In Lebanon, Saudi-funded Sunni Muslim charities and political parties,
as well as Hezbollah, shield their followers from the worst effects of
the rising food prices.
"This system of financially helping the poor by political groups
has created a great deal of . . . allegiance to politicians and not to
state institutions," said analyst Ziad Ayoubi.
In Jordan, the Islamic Action Front has ramped up its charity programs,
offering food baskets and financial help to 32,000 families. Requests
for help have jumped 30% this year, said Murad Adaileh, who oversees
the group's social services programs. Applications for free bread have
jumped 50% since the beginning of the year.

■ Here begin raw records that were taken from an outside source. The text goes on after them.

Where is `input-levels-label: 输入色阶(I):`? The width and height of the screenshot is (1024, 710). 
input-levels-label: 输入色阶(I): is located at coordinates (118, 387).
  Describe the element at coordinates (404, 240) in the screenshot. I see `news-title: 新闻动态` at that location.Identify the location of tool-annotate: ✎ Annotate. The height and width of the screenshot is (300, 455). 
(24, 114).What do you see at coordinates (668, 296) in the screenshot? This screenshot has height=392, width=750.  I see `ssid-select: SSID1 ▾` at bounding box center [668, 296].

On some days, the line outside the food distribution outlet stretches
into the streets. The poor come in droves. Wafa Mansour, 39, a
cherub-faced mother of two, visits every other day for bread.

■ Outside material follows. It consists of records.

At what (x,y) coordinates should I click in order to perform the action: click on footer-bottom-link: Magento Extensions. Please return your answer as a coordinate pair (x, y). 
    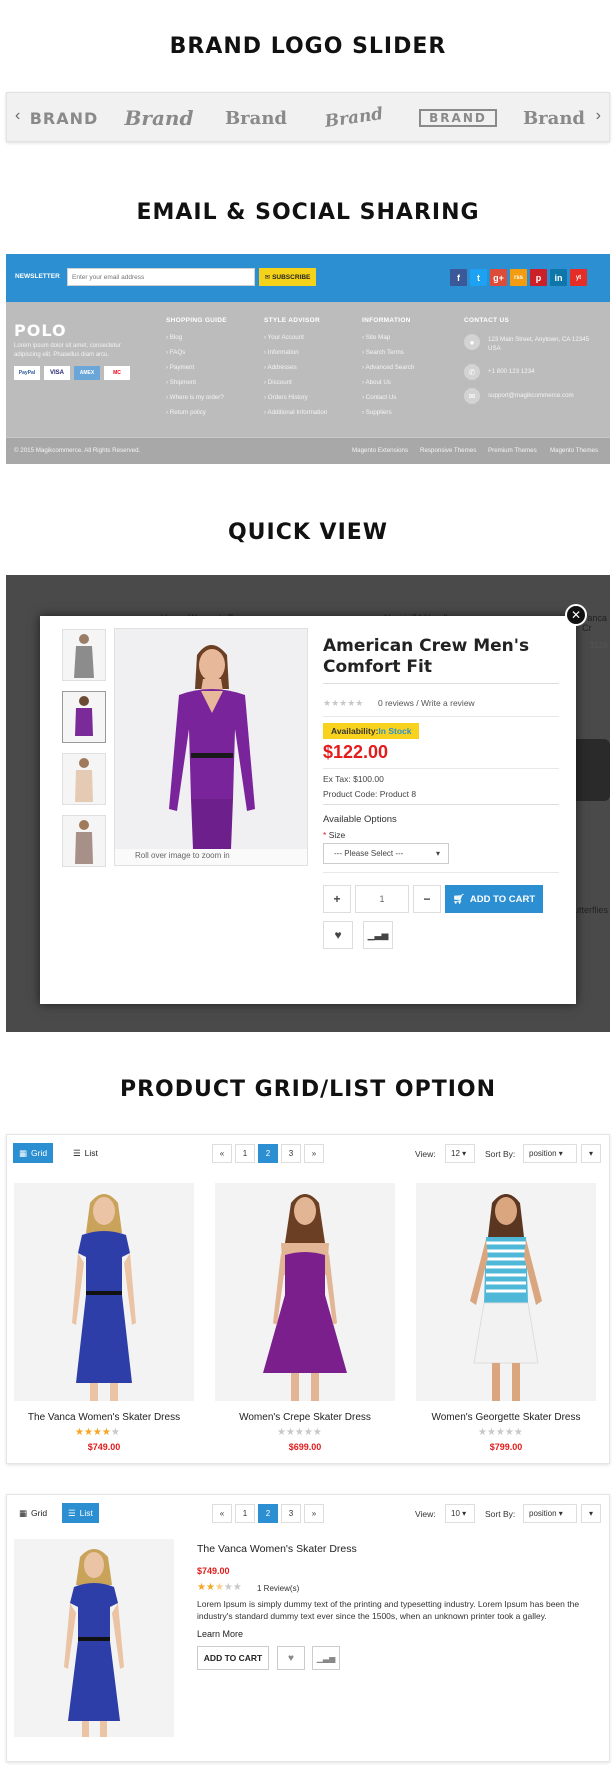
    Looking at the image, I should click on (380, 450).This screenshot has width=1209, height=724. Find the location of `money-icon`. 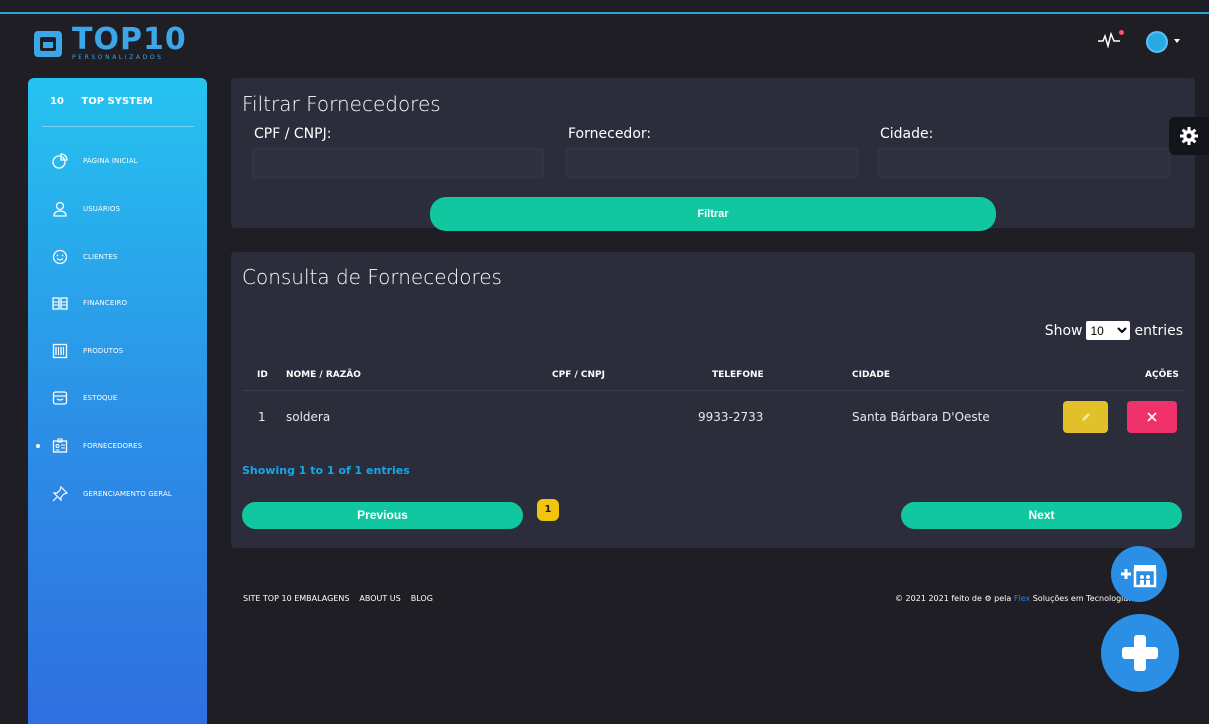

money-icon is located at coordinates (60, 303).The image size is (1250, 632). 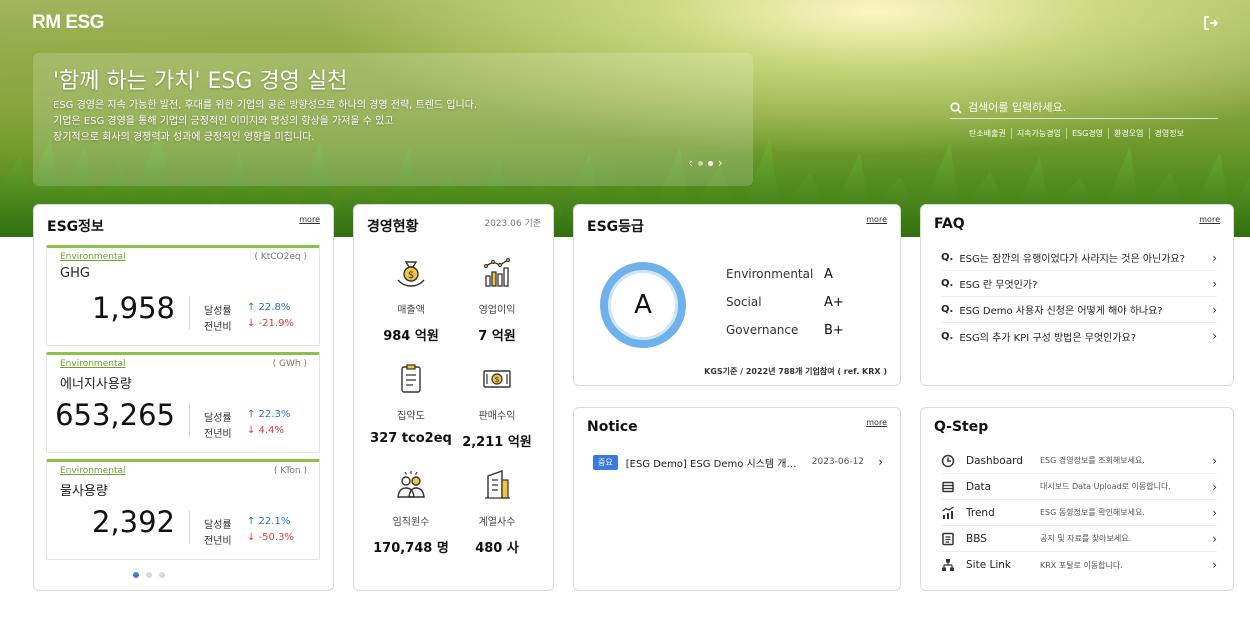 I want to click on qstep-desc: KRX 포탈로 이동합니다., so click(x=1082, y=565).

"Everything is very expensive," she says. "I can't buy vegetables or
meat."
Opposition elements led by the Islamic Action Front have called for
strikes to protest the prices and the government's privatization plan
and are convening a workshop this month to discuss the situation.
"The [Islamists] will reap the benefits" of the crisis, said economist
Kamhawi. "They will win by default."
Analysts and officials worry that the middle class will be sapped
of its purchasing power and that more young Muslim men will be driven
toward extremist groups.
Arab states are considering the creation of an emergency fund to help
alleviate spiraling food prices, according to the Jordanian news
agency, Petra.
Many Jordanians say members of the army, the pillar of the regime, are
being struck hardest by the crisis, unable to make ends meet on
salaries of less than $10 per day.
"When you talk to the police officers and the army they're more and
more complaining about everything," said Mohammed Masri, an analyst at
the Center for Strategic Studies at the University of Jordan.
Hadid, the tribal leader, recently received reports of security forces
selling weapons.
"In the days to come, Al Qaeda won't need to bring weapons and bombs
from outside Jordan," Hadid said. "They'll get it from here. The
circumstances will allow Al Qaeda to penetrate the security apparatus."
He paused. "There will be explosions."